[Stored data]

============

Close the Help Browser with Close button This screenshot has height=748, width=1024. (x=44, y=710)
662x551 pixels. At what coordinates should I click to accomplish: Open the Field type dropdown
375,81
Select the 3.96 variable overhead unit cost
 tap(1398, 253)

============

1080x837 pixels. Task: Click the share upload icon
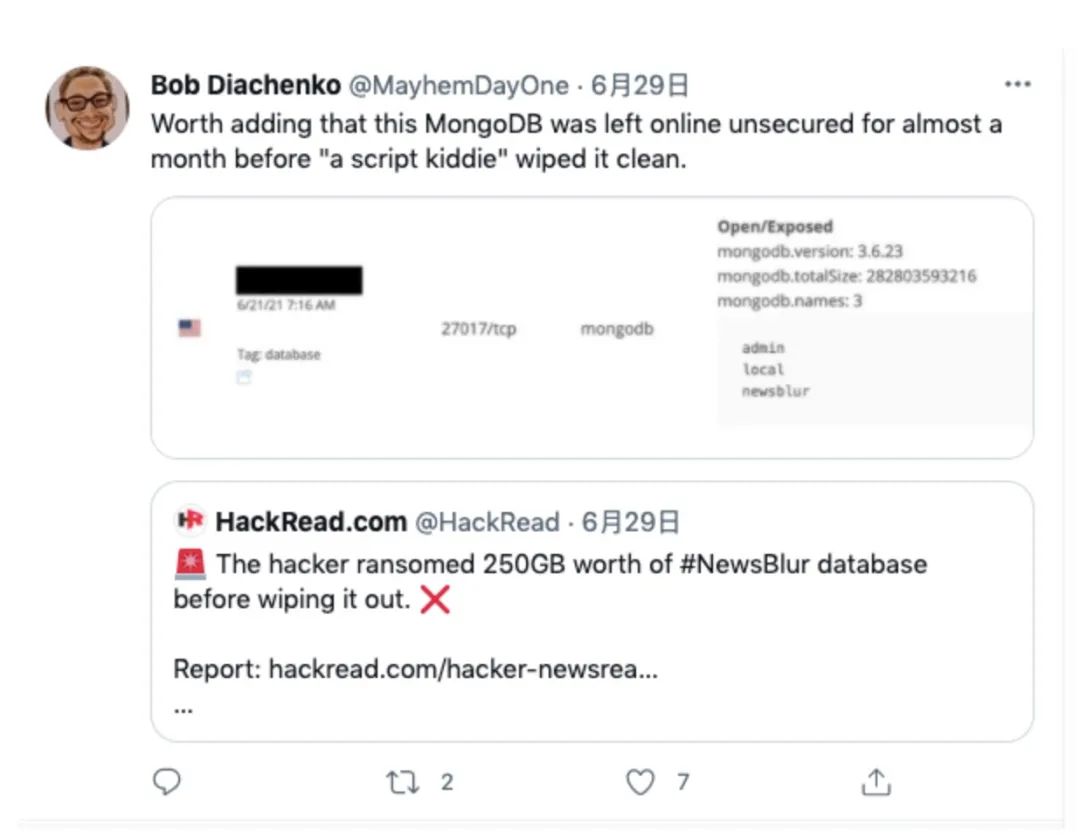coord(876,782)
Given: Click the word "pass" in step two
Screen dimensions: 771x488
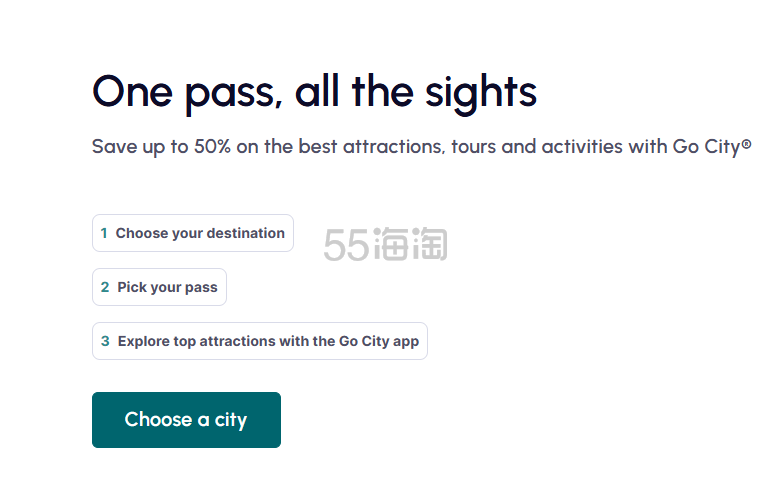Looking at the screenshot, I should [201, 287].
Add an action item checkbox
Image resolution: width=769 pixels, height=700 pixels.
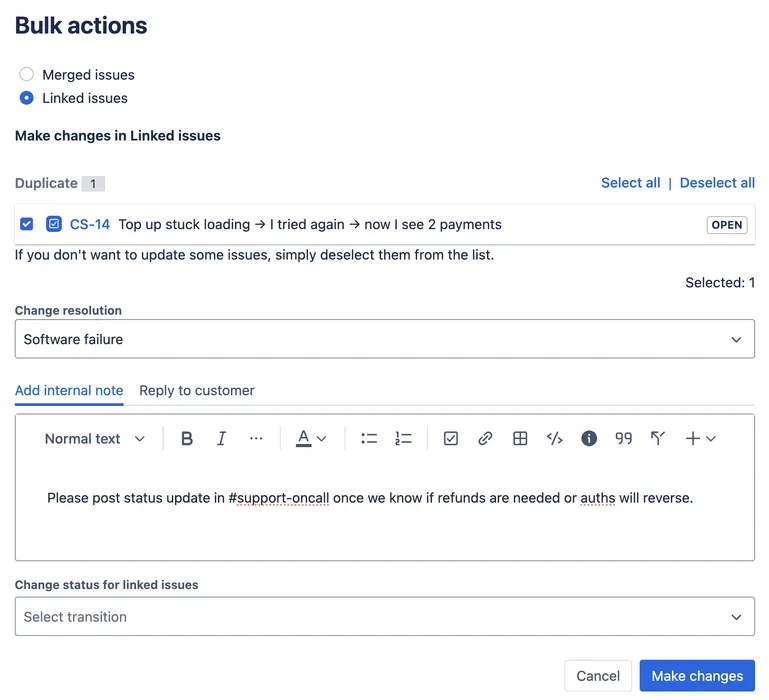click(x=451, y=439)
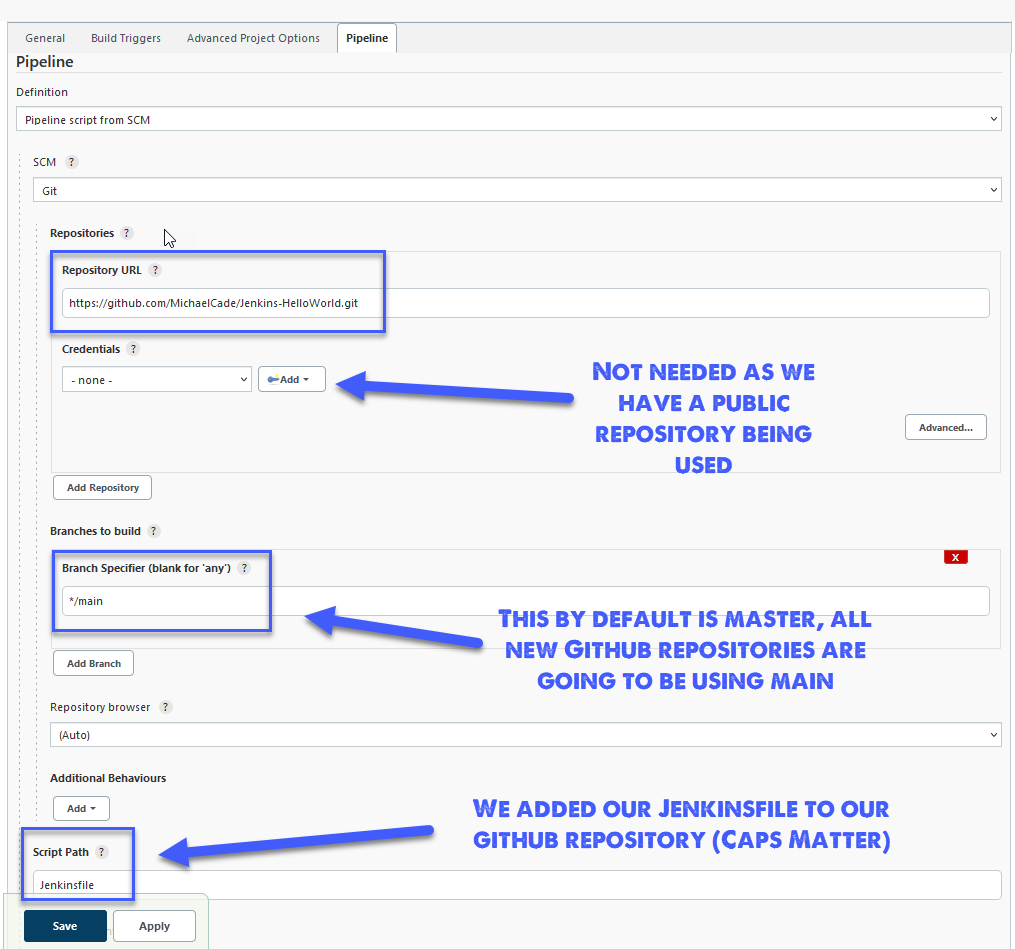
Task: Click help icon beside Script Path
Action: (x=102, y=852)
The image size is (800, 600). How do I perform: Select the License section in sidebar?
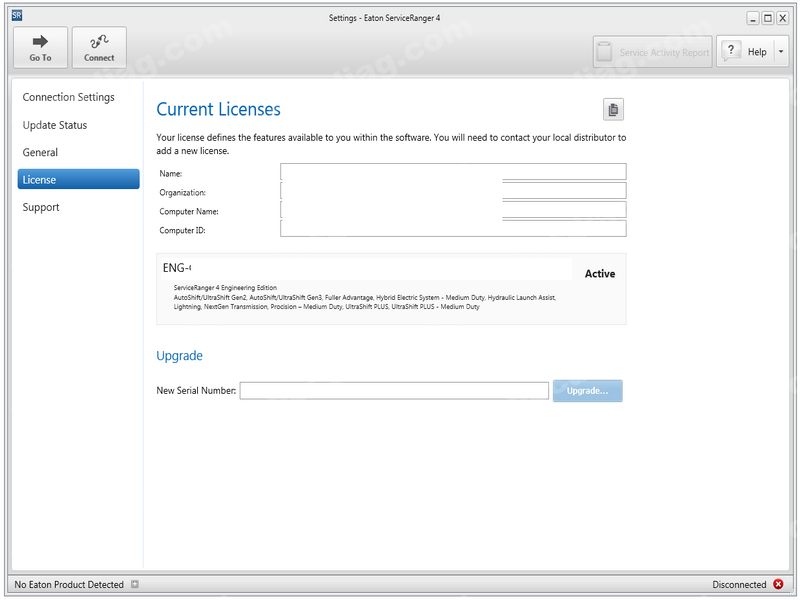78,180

============

#### WORK ORDER
Given the entries above, transcribe exactly the lines from the one holding "1080x837 pixels. Task: Click" through the one holding "Add an action item checkbox"; pictures do not belong in the transcription.

#### RESPONSE
1080x837 pixels. Task: Click the share upload icon
coord(876,782)
Given: Click the word "pass" in step two
Screen dimensions: 771x488
Looking at the screenshot, I should [201, 287].
Add an action item checkbox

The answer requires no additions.